WHAT IS NEEDED -> Give back the entries exactly, ending with the "Task: Click the Export icon in the toolbar" line.

[Dataset entries]
*** Begin section ***

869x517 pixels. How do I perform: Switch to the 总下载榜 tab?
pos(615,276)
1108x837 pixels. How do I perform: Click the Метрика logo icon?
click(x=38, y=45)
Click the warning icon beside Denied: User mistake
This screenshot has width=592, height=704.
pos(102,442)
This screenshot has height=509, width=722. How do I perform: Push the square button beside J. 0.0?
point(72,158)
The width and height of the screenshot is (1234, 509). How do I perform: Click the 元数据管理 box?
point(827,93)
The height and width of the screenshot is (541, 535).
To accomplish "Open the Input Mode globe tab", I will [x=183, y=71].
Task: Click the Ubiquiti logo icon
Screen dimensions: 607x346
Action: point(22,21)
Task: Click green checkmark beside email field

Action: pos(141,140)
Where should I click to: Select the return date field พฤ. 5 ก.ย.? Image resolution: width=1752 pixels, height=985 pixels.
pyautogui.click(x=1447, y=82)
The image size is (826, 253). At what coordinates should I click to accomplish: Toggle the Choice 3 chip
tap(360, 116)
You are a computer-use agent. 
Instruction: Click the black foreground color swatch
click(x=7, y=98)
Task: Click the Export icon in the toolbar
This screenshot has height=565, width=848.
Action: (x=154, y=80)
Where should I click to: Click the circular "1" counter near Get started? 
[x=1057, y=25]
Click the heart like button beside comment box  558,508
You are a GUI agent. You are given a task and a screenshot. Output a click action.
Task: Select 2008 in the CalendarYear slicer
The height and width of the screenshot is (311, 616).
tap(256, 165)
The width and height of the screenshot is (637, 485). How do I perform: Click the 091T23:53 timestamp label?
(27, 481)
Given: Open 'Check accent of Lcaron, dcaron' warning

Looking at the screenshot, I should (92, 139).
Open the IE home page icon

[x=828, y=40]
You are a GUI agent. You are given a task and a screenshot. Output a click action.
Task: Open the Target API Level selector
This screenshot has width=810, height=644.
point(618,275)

*** End section ***

SOLUTION BELOW ->
869x517 pixels. How do I perform: Switch to the 总下载榜 tab?
pos(615,276)
1108x837 pixels. How do I perform: Click the Метрика logo icon?
click(x=38, y=45)
Click the warning icon beside Denied: User mistake
This screenshot has width=592, height=704.
pos(102,442)
This screenshot has height=509, width=722. How do I perform: Push the square button beside J. 0.0?
point(72,158)
The width and height of the screenshot is (1234, 509). How do I perform: Click the 元数据管理 box?
point(827,93)
The height and width of the screenshot is (541, 535).
To accomplish "Open the Input Mode globe tab", I will [x=183, y=71].
Task: Click the Ubiquiti logo icon
Screen dimensions: 607x346
Action: point(22,21)
Task: Click green checkmark beside email field

Action: pos(141,140)
Where should I click to: Select the return date field พฤ. 5 ก.ย.? Image resolution: width=1752 pixels, height=985 pixels.
pyautogui.click(x=1447, y=82)
The image size is (826, 253). At what coordinates should I click to accomplish: Toggle the Choice 3 chip
tap(360, 116)
You are a computer-use agent. 
Instruction: Click the black foreground color swatch
click(x=7, y=98)
Task: Click the Export icon in the toolbar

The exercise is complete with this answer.